Les députés appelés à accélérer le processus de révision de la loi anti-tabac

Dakar, (APS) – La présidente de la Commission de la santé, de la population, des affaires sociales et de la solidarité nationale de l’Assemblée nationale, Khady Sarr, a appelé, mercredi, les députés à accélérer le processus de révision de la loi N°2014-14 du 9 avril 2014 relative à la fabrication, au conditionnement, à l’étiquetage, à la vente et à l’usage du tabac.

”Tant que nous continuons à traîner le pas [sur la révision de la loi], le tabac continue[ra] à faire des dégâts chez nos jeunes populations”, a-t-elle averti, appelant les élus à assumer leur responsabilité dans la protection des populations.

Elle s’exprimait lors d’une session de renforcement des capacités des parlementaires sur l’importance de la révision de cette législation, organisée par la commission de l’Assemblée nationale en charge de la Santé, en partenariat avec le Forum civil.

Mme Sarr a souligné que la révision de la loi de 2014 est d’autant plus nécessaire avec l’évolution rapide des produits du tabac et l’émergence de nouveaux produits et modes de consommation.

Elle a estimé que les travaux devraient permettre de fournir aux parlementaires les arguments et éléments techniques nécessaires pour porter le processus de révision de la loi.

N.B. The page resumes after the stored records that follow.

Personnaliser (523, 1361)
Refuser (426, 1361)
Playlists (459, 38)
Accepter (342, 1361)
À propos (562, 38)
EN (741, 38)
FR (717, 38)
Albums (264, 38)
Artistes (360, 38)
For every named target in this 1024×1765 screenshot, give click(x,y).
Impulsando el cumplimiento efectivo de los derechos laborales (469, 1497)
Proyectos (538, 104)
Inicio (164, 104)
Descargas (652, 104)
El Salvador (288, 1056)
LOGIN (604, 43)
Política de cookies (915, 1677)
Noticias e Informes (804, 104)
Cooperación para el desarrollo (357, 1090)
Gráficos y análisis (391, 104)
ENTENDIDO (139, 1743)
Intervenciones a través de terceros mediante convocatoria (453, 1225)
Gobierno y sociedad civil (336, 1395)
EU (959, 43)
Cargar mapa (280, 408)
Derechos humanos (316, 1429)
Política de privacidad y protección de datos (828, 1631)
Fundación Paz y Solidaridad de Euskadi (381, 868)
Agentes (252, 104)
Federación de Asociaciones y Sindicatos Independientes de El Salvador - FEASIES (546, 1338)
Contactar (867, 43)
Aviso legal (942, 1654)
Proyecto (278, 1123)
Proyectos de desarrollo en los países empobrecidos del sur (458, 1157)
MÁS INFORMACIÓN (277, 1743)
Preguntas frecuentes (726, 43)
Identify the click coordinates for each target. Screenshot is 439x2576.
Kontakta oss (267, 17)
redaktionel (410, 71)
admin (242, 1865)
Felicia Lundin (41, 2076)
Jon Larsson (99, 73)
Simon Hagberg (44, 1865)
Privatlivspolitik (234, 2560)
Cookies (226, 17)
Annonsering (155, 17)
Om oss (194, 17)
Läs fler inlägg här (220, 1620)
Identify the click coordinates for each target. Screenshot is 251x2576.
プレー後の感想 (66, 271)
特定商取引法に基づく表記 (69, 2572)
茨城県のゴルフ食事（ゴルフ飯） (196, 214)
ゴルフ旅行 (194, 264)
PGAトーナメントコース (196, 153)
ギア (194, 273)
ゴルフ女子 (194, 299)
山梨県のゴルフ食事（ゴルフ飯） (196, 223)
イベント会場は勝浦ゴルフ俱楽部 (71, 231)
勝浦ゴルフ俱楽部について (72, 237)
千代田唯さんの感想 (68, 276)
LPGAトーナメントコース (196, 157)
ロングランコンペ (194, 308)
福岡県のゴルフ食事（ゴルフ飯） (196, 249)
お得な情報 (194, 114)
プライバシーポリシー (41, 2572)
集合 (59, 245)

”Pour la loi de 2014, on demande vraiment la révision, et je pense que ça avance”, a-t-elle déclaré, soulignant la nécessité de poursuivre les efforts engagés.

La présidente de la commission a particulièrement insisté sur l’importance d’introduire, dans le nouveau dispositif législatif, une taxe parafiscale destinée au financement de la lutte antitabac et de la santé.

Cette mesure permettrait, selon elle, de mobiliser des ressources supplémentaires pour soutenir durablement les actions de lutte contre le tabagisme.

Elle a rappelé que les initiatives de plaidoyer menées avec les partenaires ont déjà contribué à faire évoluer la taxation du tabac, estimant toutefois qu’il faut désormais aller plus loin à travers une réforme législative.

Le nouveau cadre juridique devra ainsi, d’après elle, être ”modernisé et renforcé” afin de mieux protéger les jeunes, encadrer les nouveaux produits et renforcer les mécanismes de prévention et de contrôle.

Au-delà de l’aspect réglementaire, la mise en place d’une taxe parafiscale affectée à la lutte anti-tabac permettrait de financer des activités de prévention, d’éducation pour la santé, d’aide au sevrage tabagique ainsi que des travaux de recherche.

”C’est un investissement rentable pour la santé publique et pour l’avenir de notre société”, a-t-elle soutenu.

Mme Sarr a, par ailleurs, invité les participants à faire de cette session un espace permettant de transformer la volonté politique en ‘’action législative tangible’’.

Le coordonnateur du Forum civil, Matar Sylla, a, pour sa part, réitéré la volonté de la société civile de faire réviser la loi afin que les nouveaux produits soient pris en compte par la législation.

Il a également salué l’idée d’une parafiscalité qui permettrait de financer les soins de santé occasionnés par les méfaits du tabac.